* _DIE AUFGABE_
Ändern Sie im Text über die Zürcher Industriehallen den Abschnitt von „Stadt soll Hallen“ bis hinunter zu „Stadt darin Platz.“, indem Sie „Relikte“ durch „Überreste“ ersetzen. Geben Sie den Abschnitt mit dieser Änderung wieder.
═══ QUELLDOKUMENT ═══
Ein kleiner Lichtblick tut sich dabei auf: Der für Schulungen vorgesehene, dreistöckige Teil des Juniors-Gebäudes hätte eigentlich ebenfalls weichen sollen, wird aber erfreulicherweise zum Schulraumprovisorium transformiert. Die Kantonsschule Hottingen wird während des Umbaus ihrer eigenen Schule die Räumlichkeiten beziehen können, wie ein Schild vor der Baustelle verrät. Der Umbau zur Kantonsschule scheint passend, viel Eingriff braucht es nicht – doch hätte das Areal wohl noch umfassender in einen neuen Lebenszyklus überführt werden können.

Therese-Giehse-Strasse 8
Die Junior-Werkhallen um 1980. (Bild: ETH-Bildarchiv)

Stadt soll Hallen wieder füllen

Das Abbrechen der Relikte aus dem Industriezeitalter scheint längst überholt. Innovative Verdichtungsansätze sind gefragt – wie es das Projekt von Lacaton & Vassal für die Maag-Hallen aufzeigt. Es könnten damit Teile von Zürichs industriellem Erbe erlebbar gemacht werden, und gleichzeitig fände eine neue, dichtere Stadt darin Platz.
═══ EXTRAHIERTE DATEN ═══
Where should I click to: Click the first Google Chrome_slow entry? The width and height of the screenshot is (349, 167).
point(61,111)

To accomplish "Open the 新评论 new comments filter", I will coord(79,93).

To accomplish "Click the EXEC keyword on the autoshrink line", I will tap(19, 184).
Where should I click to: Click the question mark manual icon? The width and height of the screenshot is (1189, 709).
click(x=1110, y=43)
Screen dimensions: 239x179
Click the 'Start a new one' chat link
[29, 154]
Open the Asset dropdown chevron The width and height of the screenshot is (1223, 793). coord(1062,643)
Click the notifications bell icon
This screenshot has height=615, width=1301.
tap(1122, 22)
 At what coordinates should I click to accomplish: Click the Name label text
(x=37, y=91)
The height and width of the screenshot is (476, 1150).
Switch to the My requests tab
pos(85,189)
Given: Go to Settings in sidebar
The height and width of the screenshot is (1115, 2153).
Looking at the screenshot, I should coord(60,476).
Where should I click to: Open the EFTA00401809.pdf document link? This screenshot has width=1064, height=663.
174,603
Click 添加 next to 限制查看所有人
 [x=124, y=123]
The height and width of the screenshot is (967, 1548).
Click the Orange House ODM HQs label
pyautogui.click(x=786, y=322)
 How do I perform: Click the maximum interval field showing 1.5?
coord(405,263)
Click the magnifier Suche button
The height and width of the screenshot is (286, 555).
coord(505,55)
═══
* _FERTIGE ANTWORT_
Stadt soll Hallen wieder füllen

Das Abbrechen der Überreste aus dem Industriezeitalter scheint längst überholt. Innovative Verdichtungsansätze sind gefragt – wie es das Projekt von Lacaton & Vassal für die Maag-Hallen aufzeigt. Es könnten damit Teile von Zürichs industriellem Erbe erlebbar gemacht werden, und gleichzeitig fände eine neue, dichtere Stadt darin Platz.